The challenges facing consolidators have been widely discussed in the recent past. 

    It's been argued the 'old school' model of buying up books of clients is flawed, and that seeking to simply take over existing relationships is unlikely to deliver genuinely positive outcomes for either party.

    As the conflict between squeezing out profitability and delivering good client service continues, those consolidators who want to stay in the game will need to adapt. 

    They need to show they are willing to collaborate and to offer advisers an element of freedom.

    If they don’t, there’s a danger consolidators will find themselves being pushed out of the market.

    Estate agency consolidation in the 1980s serves as a good example of how some adviser consolidator models could end up without change.

    At that time, large firms would consolidate smaller groups and force their own branding and way of operating on the consolidated agents. Much as we see now, the local agents would end up feeling sidelined.

    For estate agency consolidators, the issue was that the success of individual businesses was based on personal, local relationships.
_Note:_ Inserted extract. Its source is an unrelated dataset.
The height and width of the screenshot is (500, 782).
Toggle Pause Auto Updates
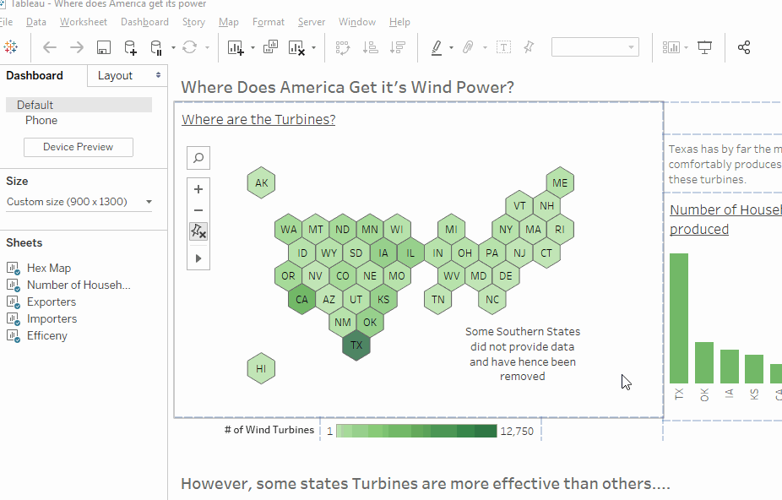(157, 47)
The same is true now with advisers.

    The key issue in the adviser consolidator world has been advisers not feeling included.

    If people aren’t getting anything out of a deal and feeling steamrollered out of the way, they may not stick around and perhaps will look to ply their trade elsewhere.
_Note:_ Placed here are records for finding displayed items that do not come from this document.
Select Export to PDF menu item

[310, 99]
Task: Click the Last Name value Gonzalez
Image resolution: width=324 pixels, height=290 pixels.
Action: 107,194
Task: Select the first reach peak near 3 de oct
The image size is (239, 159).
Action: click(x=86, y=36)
    Unless the buyer, adviser and client interests are all aligned, there’s always a danger that things will become unstuck.

    This can lead to a number of problems, as what’s good for the remaining advisers and clients will not necessarily suit the acquirer’s interests.
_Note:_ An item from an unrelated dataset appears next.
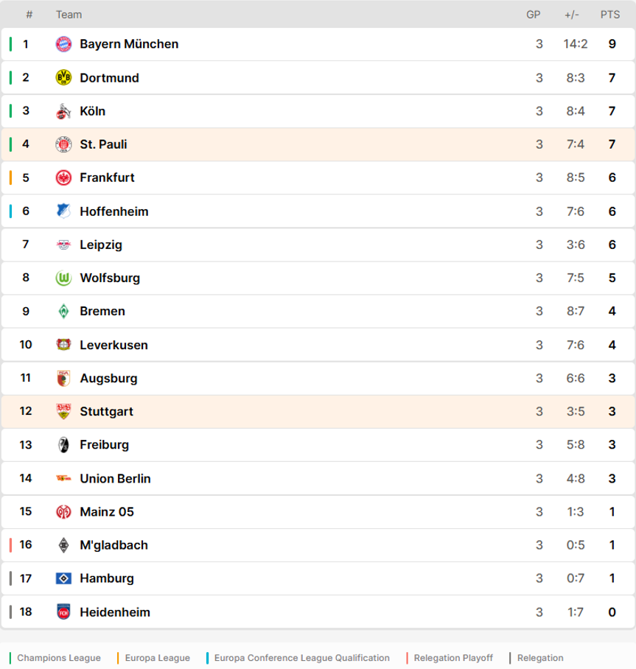Screen dimensions: 636x669
Task: Click the St. Pauli club badge
Action: [x=63, y=144]
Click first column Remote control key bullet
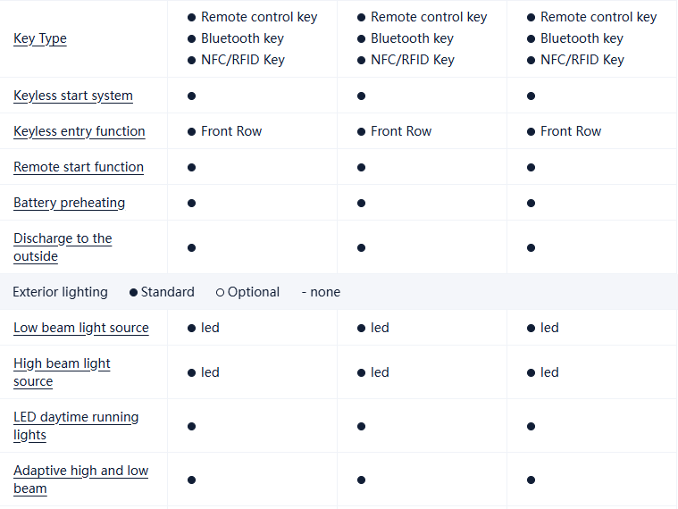This screenshot has height=509, width=678. point(191,17)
    From a client's perspective, if the adviser you’ve been dealing with for years is bought by a firm and suddenly you’re dealing with someone else in a far away office, you’re probably not going to like it.

    Understandably, what most people want is an adviser they know personally, and who understands their financial situation.

    Yet new players have been coming to the market who look to take stakes in other business and leave a meaningful amount of equity for the existing owner.

    Arguably, this presents a more human alternative for advisers who want to grow and nurture a business, while working to make sure all interests are aligned.

    This type of model should hopefully encourage a willingness to stay around, as owners continue to have a hand in the immediate future of the business.

    It also protects a business’s existing culture and relationships with clients.

    By seeking to maintain the adviser relationships, there should be less disruption in the way clients are dealt with, which in turn leads to better retention.

    Of course, keeping owners with more substantial skin in the game may take longer than some consolidator models have wanted to take in the past.

    But this slower approach provides longevity and the prospect of much higher values for businesses over time.

    I believe this is the future of the sector.

    Let's imagine a consolidator was to buy a business tomorrow and left the owners with 25 per cent of the equity.

    They then worked together over the next five years to make that business worth substantially more.

    In this scenario, the clients are happy they’ve maintained the adviser relationship, the adviser benefits from the additional payments and the consolidator is happy with the uplift in value.

    Consolidators need to embrace working with advisers who know their clients and what’s important to them, as this will in turn drive a better future in the business.

    Yes, it’s a slower build. But the upshot is happier clients and hopefully stronger businesses as a result.